A Solution for HPHT Facilities to Mitigate Risks from Unplanned Releases in Testing Operations
Learn how ABS Group worked with numerous oilfield service providers to develop economical solutions for high pressure testing facilities.
Provide a baseline level of protection for workers in proximity to high-pressure testing operations
Minimize business interruption and property damage costs from unplanned failures
Develop a high-fidelity engineering-based approach that is scalable with the state of the industry
Shift from commonly used empirical models and guidance for test cell design to engineered solutions to achieve a more economical solution specific to client's operation
As the oil and gas industry continues to demand products capable of operating at higher working pressures in excess of 20,000 psi, the risk of unsafe hazards during testing has increased. The industry has responded to rising safety and performance demands by developing test cells to ensure the reliability of completion production equipment prior to in-service commissioning.
However, the methods for hazard evaluation and the design of test cell structures lacks consistency across organizations, particularly in regards to resisting unintended projectiles from an unplanned pressure release.
ABS Group developed a systematic approach that integrates our core Advanced Engineering service offerings to provide a consistent, cost-effective, and reliable test cell design for numerous oilfield service providers, enhancing worker safety in onshore high-pressure/high-temperature (HPHT) testing facilities.
- Inconsistency between organizations on methods for hazard evaluation and test cell structure design
- Confirming worker safety and mitigating hazards from unplanned failures
- Developing an economically scalable HPHT testing approach to meet each business unit's needs
Perform HAZID to Develop Failure Scenarios
To establish a complete profile of potential hazards at a high-pressure test facility, a failure mode and effects analysis (FMEA) was performed. Since a testing facility encounters a wide variety of equipment and tools, it was imperative to implement the HAZID process to bound the problem. To make the solution scalable to each business unit or client, we were able to include contingency equipment in the evaluation for future expansion and growth.
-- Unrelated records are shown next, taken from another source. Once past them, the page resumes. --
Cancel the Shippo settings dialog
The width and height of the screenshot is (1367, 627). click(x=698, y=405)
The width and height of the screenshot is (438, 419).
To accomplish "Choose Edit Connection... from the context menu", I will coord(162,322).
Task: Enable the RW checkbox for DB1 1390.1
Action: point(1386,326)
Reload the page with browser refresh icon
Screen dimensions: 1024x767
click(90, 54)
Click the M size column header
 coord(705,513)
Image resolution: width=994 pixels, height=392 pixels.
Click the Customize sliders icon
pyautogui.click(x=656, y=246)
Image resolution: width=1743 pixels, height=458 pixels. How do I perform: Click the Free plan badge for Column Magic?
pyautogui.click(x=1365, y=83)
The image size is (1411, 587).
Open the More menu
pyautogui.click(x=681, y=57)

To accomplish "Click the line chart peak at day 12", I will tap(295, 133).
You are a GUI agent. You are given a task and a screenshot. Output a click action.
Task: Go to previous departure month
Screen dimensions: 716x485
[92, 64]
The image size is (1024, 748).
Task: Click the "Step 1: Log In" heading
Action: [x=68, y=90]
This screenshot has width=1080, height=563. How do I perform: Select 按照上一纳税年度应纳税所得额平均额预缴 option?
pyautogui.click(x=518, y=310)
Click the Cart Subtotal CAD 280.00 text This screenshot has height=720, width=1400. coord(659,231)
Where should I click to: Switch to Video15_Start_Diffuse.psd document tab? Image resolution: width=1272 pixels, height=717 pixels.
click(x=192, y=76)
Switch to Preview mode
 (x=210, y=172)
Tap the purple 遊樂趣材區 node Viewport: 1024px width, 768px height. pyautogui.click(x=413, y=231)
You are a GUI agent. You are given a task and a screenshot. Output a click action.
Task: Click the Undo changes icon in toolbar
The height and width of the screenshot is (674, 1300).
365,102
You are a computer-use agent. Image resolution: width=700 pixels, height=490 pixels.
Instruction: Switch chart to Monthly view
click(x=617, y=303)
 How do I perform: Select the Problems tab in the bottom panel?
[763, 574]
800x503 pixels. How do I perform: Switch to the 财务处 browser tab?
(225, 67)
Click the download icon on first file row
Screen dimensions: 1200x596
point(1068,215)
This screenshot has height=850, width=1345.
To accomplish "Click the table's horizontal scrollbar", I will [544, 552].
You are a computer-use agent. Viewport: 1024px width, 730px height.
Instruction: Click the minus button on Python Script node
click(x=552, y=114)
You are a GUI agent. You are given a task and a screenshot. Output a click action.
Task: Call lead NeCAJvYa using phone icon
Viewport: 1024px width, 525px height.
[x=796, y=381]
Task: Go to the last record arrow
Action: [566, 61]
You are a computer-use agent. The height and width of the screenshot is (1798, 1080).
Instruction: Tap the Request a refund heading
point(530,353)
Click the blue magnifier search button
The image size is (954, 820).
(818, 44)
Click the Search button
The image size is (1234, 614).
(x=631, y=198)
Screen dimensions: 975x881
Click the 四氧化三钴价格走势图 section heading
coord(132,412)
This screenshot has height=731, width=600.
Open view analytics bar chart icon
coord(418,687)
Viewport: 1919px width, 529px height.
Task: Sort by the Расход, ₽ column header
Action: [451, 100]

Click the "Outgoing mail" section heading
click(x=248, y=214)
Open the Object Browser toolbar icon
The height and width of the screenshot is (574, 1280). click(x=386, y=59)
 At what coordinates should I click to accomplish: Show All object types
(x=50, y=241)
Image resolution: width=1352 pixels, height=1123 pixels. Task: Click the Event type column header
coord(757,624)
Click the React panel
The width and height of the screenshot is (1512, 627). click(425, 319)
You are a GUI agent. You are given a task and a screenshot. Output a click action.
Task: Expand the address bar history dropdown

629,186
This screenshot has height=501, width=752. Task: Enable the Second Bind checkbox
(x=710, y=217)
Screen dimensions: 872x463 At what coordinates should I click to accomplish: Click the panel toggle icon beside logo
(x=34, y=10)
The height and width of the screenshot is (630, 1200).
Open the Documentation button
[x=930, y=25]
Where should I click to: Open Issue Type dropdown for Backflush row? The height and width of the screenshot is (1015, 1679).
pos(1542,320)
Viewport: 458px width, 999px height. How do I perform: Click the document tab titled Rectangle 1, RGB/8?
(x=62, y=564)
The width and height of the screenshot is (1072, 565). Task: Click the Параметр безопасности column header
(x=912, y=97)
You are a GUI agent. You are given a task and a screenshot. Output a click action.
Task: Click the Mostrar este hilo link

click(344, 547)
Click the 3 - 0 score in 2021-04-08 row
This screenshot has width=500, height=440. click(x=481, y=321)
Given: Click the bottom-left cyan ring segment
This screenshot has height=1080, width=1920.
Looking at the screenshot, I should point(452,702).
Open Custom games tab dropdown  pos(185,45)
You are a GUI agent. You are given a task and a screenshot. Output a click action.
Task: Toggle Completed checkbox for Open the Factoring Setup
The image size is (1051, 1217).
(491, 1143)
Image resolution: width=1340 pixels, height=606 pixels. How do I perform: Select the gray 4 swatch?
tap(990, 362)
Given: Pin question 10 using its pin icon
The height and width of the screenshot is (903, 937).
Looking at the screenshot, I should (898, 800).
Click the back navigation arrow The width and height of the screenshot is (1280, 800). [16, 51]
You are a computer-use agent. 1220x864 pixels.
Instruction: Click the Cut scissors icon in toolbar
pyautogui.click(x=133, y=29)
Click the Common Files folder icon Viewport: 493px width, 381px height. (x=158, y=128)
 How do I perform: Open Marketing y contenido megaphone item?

The conclusions from this study were used to predict the energy release from high-pressure pneumatic and hydraulic equipment to establish design basis consequences including water spray, overpressure releases, and projectile impacts. The key tasks performed in this component of the work were:
- Decompose equipment into individual parts
- Down-select parts list to only include relevant items
- Define source terms for scenarios (loaded area, volume, pressure, etc.)
- Define characteristics of parts (mass, shape, location, etc.)
- Perform fluid ejection velocity calculations
- Perform projectile velocity calculations
We used computational fluid dynamics to simulate energy release and propagation of fluid jets and overpressure release. This method was also used to examine projectile loading conditions as a complement to the analytical methods performed during the HAZID evaluation of the parts.
The kinetic energy for all equipment was calculated in the HAZID with control conditions forming the design basis loading for the structural design. ABS Group then analyzed hazards to determine the structural configuration for performance subject to the impact loading from these projectiles. We conducted nonlinear dynamic finite element analysis (FEA) modeling to evaluate structural adequacy for the design basis hazards. We defined the following acceptance criteria for overall system performance:
- All potential fragments must be contained within the test cell. It is acceptable to have penetrations in the walls; however the fragments must be trapped so that the final velocity of the projectile at the penetration point equals 0-m/s.
- Damage, including severe deformations, plasticity and cracking are acceptable, provided that the test cell maintains its structural integrity and no secondary hazards are created from the impacting projectile.
- Spalling, if concrete or other brittle materials are elected for use in the design, is acceptable where the spall particles on the back side of the impacted surface do not generate a potential secondary hazard to occupants and equipment outside the test cell.
Design Development and Construction Support
A structural design of the test booth was developed by ABS Group which integrated the findings from the engineering analysis. We developed the design in concert with facility operations staff so that all requisite mechanical and environmental systems were included. The end product was a contractor-ready set of drawings and specifications.
ABS Group continued to serve the project through fabrication and provided on-demand service through construction so that the implementation of the design was done in accordance with the design intent.
ABS Group developed the methodology that has been successfully used to design and construct more than 20 high pressure test cells and enclosures for many clients in the oilfield services market. The solutions were specific to the needs of each client and were developed with safety as the paramount concern.
In addition, we have helped with decision-making related to the deployment of test cell systems to provide a more cost-effective testing structure within the organization.